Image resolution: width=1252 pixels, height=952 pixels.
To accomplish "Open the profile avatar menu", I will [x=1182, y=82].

━━━━━━━━━━━━━━━━━━━━

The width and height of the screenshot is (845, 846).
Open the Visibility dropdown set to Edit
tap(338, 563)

━━━━━━━━━━━━━━━━━━━━

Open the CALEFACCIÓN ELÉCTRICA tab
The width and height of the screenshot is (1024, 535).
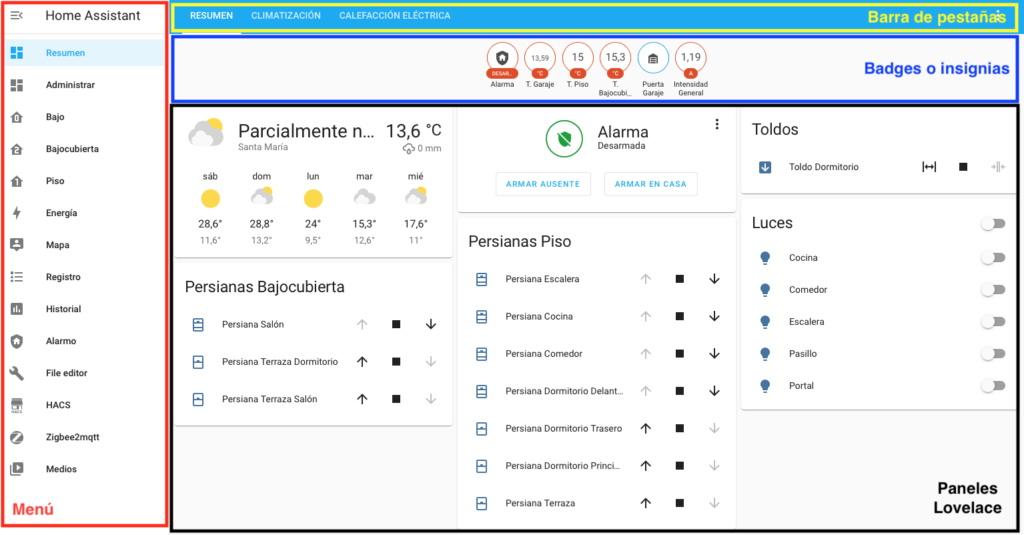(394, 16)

━━━━━━━━━━━━━━━━━━━━

**What is needed:**
Can you update the data from the line containing "The width and height of the screenshot is (845, 846)." through the line containing "tap(338, 563)" so that "dropdown" becomes "menu", leaving everything else in those lines unchanged and giving back only those lines?

**The completed task:**
The width and height of the screenshot is (845, 846).
Open the Visibility menu set to Edit
tap(338, 563)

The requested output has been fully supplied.